Saturday, August 12, 2017

Bushmen still persecuted

Bushmen in Botswana's Central Kalahari game reserve have requested the Dalai Lama, to appeal to the government on their behalf for restoring their rights over ancestral lands during his upcoming visit to the African country.

Bushman spokesman Jumanda Gakelebone asked the Dalai Lama to urge Botswana's president Ian Khama "to listen to us and respect our rights".

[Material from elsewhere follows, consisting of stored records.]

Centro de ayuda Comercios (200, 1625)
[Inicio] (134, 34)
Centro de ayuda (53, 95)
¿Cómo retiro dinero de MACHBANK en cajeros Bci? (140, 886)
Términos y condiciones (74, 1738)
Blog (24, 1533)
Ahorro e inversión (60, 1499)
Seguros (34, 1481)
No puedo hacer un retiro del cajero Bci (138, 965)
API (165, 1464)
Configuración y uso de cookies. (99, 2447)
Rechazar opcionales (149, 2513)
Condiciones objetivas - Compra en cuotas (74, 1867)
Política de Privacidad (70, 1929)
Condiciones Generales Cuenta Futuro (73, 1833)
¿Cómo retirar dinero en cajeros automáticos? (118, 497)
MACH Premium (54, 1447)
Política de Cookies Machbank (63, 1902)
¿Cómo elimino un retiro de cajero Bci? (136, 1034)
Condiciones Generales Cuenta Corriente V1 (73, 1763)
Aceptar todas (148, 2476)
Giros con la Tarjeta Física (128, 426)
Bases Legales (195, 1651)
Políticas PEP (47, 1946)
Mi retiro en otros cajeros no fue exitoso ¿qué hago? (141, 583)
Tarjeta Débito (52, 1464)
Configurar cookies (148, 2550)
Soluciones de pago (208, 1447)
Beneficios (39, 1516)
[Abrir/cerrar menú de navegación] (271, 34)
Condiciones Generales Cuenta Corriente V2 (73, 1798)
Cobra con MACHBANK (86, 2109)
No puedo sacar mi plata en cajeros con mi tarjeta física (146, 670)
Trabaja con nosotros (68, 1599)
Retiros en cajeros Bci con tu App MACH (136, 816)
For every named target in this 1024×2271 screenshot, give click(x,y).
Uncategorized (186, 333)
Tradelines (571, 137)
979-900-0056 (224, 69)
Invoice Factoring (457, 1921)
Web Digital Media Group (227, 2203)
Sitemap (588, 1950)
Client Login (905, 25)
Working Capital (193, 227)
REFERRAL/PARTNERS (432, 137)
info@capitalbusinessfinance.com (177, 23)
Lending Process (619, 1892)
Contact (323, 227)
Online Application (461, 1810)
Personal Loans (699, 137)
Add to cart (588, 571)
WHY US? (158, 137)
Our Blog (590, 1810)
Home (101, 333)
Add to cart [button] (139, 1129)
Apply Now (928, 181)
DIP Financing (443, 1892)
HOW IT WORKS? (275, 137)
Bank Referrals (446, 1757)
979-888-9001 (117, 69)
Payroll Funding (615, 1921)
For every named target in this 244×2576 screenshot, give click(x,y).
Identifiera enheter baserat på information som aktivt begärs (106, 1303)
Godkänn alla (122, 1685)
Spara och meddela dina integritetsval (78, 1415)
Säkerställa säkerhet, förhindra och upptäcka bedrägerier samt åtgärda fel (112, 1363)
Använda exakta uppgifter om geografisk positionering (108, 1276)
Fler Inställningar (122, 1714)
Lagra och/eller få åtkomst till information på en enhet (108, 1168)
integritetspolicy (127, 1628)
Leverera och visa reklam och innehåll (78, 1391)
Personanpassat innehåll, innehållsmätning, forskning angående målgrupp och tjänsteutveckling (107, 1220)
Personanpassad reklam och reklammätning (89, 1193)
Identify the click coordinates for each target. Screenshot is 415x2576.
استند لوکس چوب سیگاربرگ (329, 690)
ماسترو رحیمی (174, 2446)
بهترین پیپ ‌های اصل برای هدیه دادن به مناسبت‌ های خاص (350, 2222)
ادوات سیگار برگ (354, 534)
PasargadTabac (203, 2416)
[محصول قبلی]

Hundreds of Bushmen were evicted from their ancestral homelands in the name of conservation, and moved into government camps between 1997 and 2002, following the discovery of diamonds in the Kalahari desert.
Botswana's High Court ruled in 2006 that more than 1,000 San Bushmen had been wrongly evicted and should be allowed to return. But the government continues to enforce a permit system, which rights group Survival International has compared to apartheid-era pass laws. "We still cannot live on our lands freely. The government makes it so that children must apply for permits to visit their parents when they become adults," Gakelebone said in the letter published by Survival International.
The Bushmen are also accused of poaching when they hunt to feed their families, and face arrests and beatings under a nationwide hunting ban, rights groups say. "Yet the government is happy for mining to take place on our ancestral land." The United Nation's special representative on cultural rights in 2014 questioned why the San were evicted to conserve wildlife while diamond mining has been allowed to continue.
"No independent observer believes the Bushmen pose any kind of risk to the country's wildlife," said Survival International Director Stephen Corry.
 "We are the first people of the Kalahari. We are the ones who have protected this land and the animals that live there," the letter said.